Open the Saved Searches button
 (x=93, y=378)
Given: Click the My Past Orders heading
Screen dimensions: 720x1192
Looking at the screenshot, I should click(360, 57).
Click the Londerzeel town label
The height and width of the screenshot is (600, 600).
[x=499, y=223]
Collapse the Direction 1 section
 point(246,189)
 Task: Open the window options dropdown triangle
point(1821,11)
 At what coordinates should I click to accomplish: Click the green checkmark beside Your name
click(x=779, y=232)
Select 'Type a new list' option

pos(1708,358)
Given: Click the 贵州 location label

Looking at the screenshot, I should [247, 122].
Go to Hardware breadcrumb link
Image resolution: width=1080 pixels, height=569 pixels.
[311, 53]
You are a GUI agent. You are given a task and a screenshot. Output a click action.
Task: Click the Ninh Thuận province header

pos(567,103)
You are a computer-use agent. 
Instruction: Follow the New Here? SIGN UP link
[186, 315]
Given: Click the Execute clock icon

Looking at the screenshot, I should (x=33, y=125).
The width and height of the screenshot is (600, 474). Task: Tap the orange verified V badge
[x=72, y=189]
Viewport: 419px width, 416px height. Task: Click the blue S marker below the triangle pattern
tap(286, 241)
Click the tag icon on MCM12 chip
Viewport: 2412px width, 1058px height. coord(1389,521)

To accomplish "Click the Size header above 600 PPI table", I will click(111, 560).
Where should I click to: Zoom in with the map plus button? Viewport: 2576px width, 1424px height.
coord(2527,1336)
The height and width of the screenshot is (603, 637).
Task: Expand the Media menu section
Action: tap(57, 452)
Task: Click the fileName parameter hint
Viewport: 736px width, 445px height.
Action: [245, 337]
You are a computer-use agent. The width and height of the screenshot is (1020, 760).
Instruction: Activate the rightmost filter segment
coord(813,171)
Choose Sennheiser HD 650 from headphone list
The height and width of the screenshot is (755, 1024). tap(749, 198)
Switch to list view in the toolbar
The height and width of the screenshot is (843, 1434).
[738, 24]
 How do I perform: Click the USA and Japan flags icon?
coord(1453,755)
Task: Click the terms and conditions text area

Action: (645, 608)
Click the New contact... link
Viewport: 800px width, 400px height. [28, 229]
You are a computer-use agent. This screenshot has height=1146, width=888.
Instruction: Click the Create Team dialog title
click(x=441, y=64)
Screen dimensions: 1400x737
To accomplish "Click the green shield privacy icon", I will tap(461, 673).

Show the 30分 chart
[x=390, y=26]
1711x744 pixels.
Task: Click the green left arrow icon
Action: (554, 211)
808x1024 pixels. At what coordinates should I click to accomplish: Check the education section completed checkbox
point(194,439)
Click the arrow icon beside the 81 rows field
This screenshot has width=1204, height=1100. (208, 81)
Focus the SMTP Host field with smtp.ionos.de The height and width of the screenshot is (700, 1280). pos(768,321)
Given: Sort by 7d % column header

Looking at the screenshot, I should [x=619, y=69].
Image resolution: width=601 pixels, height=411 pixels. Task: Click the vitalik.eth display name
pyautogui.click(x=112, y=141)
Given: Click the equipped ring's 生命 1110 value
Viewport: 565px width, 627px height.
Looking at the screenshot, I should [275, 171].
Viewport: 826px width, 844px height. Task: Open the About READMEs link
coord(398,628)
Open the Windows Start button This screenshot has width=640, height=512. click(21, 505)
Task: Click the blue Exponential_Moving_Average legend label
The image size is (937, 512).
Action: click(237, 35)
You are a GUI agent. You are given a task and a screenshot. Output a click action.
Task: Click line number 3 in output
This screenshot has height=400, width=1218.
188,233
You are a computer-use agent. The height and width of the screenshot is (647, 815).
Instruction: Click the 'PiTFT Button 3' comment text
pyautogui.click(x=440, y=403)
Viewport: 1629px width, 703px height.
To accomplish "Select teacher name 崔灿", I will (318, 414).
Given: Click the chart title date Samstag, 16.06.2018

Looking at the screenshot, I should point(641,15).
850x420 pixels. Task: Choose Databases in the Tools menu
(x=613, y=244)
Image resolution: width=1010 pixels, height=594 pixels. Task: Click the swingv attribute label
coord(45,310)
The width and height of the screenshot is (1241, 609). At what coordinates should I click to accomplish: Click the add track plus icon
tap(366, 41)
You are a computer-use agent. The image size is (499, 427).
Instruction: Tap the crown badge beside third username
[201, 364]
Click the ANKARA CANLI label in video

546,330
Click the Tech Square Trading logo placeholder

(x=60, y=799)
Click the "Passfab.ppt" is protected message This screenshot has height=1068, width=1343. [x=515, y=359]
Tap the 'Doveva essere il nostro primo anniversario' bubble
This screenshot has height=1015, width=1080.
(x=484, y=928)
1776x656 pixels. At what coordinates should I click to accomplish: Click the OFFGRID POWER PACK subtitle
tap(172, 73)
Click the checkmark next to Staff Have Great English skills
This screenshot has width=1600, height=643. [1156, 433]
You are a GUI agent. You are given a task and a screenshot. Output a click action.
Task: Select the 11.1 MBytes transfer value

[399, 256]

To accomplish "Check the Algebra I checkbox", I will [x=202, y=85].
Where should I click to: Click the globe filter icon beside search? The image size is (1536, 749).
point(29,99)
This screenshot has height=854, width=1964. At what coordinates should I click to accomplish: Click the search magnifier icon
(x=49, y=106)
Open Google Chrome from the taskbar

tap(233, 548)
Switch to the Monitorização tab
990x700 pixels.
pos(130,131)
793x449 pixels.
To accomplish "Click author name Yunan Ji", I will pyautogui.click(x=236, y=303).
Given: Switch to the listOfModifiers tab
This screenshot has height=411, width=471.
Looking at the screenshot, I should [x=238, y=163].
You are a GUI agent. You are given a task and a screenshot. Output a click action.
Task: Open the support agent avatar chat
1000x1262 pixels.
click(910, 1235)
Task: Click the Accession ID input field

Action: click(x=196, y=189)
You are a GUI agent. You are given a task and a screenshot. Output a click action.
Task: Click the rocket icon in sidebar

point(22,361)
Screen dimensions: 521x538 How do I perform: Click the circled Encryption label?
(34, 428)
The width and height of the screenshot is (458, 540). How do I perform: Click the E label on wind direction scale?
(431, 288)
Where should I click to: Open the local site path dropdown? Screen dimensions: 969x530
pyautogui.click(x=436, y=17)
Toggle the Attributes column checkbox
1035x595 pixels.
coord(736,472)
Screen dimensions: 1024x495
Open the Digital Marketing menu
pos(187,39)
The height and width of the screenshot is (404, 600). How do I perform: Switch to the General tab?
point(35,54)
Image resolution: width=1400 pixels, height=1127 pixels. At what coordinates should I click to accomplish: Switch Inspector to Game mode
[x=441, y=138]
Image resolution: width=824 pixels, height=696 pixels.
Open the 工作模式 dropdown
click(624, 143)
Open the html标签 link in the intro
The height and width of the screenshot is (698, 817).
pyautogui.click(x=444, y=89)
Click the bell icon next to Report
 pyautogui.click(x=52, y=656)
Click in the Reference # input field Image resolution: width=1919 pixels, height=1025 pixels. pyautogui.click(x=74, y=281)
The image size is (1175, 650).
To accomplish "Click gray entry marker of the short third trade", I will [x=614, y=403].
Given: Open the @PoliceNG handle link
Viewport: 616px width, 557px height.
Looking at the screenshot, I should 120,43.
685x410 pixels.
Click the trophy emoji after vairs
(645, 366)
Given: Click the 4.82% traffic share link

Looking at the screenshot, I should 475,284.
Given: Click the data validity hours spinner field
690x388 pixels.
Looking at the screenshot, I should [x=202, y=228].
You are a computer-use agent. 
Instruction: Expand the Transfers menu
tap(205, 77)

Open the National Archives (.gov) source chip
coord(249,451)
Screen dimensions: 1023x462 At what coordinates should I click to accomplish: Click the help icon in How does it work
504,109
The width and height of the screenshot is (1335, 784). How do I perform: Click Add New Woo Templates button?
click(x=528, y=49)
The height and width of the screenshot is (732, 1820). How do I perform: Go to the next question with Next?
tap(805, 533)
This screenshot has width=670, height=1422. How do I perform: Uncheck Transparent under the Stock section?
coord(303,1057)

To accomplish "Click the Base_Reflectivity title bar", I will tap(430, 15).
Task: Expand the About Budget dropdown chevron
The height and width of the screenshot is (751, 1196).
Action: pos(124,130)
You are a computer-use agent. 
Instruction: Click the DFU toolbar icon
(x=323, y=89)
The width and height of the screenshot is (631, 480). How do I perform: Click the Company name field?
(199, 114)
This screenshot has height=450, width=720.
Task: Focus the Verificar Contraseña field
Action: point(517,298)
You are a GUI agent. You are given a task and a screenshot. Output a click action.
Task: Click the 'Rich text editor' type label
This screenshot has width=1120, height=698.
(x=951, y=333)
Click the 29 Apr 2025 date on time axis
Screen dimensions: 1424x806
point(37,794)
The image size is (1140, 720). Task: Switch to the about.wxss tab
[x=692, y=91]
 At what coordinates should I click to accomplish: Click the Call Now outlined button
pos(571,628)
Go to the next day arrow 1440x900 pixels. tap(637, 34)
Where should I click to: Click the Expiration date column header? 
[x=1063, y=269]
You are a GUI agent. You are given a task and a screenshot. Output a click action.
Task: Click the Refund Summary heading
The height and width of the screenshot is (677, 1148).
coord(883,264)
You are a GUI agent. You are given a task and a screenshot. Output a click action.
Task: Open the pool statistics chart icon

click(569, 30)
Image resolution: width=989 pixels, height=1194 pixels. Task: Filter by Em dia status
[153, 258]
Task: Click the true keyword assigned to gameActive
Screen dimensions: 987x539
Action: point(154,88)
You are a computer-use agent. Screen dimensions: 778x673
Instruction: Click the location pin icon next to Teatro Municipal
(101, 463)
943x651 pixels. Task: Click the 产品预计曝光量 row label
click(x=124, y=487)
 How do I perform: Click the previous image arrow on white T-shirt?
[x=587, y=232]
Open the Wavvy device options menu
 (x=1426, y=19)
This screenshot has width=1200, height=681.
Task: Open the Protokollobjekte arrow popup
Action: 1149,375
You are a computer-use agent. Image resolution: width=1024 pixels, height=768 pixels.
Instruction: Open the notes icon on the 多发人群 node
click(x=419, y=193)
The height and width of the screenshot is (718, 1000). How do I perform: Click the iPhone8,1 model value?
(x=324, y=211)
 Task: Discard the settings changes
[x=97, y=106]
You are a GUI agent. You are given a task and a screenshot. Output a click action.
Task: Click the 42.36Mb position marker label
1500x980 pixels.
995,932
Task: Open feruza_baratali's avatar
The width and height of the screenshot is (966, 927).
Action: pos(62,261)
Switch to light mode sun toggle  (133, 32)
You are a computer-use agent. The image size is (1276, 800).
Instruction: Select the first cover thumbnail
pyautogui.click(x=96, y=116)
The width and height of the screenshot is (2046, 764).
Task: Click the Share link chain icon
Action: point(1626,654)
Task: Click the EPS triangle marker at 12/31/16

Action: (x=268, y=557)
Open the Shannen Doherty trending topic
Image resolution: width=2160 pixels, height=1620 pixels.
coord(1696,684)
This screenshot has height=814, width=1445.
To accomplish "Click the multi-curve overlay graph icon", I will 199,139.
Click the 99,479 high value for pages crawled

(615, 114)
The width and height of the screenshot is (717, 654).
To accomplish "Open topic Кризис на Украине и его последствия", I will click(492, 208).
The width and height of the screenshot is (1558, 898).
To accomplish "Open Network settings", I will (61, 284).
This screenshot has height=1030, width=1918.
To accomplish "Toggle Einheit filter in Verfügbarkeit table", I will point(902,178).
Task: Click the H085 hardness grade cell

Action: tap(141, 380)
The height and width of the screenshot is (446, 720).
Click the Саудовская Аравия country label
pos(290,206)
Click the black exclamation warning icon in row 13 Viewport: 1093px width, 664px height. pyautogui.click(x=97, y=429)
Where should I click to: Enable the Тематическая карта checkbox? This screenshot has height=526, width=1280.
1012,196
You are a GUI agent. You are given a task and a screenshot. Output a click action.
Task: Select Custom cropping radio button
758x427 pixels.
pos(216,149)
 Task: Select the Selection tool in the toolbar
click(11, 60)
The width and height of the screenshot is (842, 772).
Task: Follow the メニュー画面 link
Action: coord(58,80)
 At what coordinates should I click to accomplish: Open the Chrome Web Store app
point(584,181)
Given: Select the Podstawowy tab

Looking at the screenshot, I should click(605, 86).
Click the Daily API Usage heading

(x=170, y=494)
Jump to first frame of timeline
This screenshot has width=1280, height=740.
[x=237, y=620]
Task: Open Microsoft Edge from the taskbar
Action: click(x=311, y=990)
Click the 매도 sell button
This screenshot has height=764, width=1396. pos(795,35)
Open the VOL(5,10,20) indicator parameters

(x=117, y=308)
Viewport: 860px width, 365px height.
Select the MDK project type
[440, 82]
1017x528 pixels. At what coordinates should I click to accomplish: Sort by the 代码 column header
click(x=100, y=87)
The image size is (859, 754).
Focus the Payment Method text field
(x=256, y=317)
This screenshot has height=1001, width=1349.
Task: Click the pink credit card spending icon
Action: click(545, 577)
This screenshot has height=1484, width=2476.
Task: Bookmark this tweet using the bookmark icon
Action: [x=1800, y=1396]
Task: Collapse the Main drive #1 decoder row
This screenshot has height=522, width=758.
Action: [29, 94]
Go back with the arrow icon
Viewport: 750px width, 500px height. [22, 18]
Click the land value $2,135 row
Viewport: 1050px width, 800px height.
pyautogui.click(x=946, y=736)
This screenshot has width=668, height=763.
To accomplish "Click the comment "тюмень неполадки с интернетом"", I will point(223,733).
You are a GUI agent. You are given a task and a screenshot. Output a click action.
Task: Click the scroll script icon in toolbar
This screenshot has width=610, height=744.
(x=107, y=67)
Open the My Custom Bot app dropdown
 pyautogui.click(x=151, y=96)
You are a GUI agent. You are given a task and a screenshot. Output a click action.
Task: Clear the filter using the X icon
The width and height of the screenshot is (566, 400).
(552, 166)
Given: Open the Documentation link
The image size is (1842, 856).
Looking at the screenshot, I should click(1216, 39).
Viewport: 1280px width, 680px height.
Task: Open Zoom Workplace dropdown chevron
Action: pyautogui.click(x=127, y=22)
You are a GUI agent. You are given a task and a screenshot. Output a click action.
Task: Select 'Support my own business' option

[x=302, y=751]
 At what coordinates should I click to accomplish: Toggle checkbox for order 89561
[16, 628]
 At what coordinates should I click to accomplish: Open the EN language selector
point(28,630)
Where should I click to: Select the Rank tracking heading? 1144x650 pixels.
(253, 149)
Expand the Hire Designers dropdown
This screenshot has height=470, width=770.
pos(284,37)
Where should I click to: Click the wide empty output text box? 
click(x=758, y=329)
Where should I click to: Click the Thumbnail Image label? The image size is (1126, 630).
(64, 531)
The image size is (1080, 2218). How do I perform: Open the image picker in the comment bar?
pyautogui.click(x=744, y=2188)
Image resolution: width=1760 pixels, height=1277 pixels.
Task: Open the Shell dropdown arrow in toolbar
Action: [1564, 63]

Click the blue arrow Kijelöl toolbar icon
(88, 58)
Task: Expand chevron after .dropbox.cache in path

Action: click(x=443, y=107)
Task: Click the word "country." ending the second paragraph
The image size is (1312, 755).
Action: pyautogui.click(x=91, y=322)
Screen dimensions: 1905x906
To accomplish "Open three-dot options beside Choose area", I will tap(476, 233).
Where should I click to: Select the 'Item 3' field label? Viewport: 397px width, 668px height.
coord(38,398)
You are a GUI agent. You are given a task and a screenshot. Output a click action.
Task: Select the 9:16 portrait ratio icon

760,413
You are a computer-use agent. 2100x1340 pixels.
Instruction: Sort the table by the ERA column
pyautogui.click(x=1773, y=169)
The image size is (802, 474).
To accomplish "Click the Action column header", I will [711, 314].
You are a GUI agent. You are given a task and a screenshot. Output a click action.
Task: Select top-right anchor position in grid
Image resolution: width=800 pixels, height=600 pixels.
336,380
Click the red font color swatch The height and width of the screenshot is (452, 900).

◆ **Task**: Would you please repeat exactly the lines above, starting at the line with "Collapse the Direction 1 section" and stopping at the line with "You are a computer-use agent. This", both included?

◆ **Problem solution**:
Collapse the Direction 1 section
 point(246,189)
 Task: Open the window options dropdown triangle
point(1821,11)
 At what coordinates should I click to accomplish: Click the green checkmark beside Your name
click(x=779, y=232)
Select 'Type a new list' option

pos(1708,358)
Given: Click the 贵州 location label

Looking at the screenshot, I should [247, 122].
Go to Hardware breadcrumb link
Image resolution: width=1080 pixels, height=569 pixels.
[311, 53]
You are a GUI agent. You are given a task and a screenshot. Output a click action.
Task: Click the Ninh Thuận province header

pos(567,103)
You are a computer-use agent. 
Instruction: Follow the New Here? SIGN UP link
[186, 315]
Given: Click the Execute clock icon

Looking at the screenshot, I should (x=33, y=125).
The width and height of the screenshot is (600, 474). Task: Tap the orange verified V badge
[x=72, y=189]
Viewport: 419px width, 416px height. Task: Click the blue S marker below the triangle pattern
tap(286, 241)
Click the tag icon on MCM12 chip
Viewport: 2412px width, 1058px height. coord(1389,521)

To accomplish "Click the Size header above 600 PPI table", I will click(111, 560).
Where should I click to: Zoom in with the map plus button? Viewport: 2576px width, 1424px height.
coord(2527,1336)
The height and width of the screenshot is (603, 637).
Task: Expand the Media menu section
Action: tap(57, 452)
Task: Click the fileName parameter hint
Viewport: 736px width, 445px height.
Action: [245, 337]
You are a computer-use agent. The width and height of the screenshot is (1020, 760).
Instruction: Activate the rightmost filter segment
coord(813,171)
Choose Sennheiser HD 650 from headphone list
The height and width of the screenshot is (755, 1024). tap(749, 198)
Switch to list view in the toolbar
The height and width of the screenshot is (843, 1434).
[738, 24]
 How do I perform: Click the USA and Japan flags icon?
coord(1453,755)
Task: Click the terms and conditions text area

Action: (645, 608)
Click the New contact... link
Viewport: 800px width, 400px height. [28, 229]
You are a computer-use agent. This screenshot has height=1146, width=888.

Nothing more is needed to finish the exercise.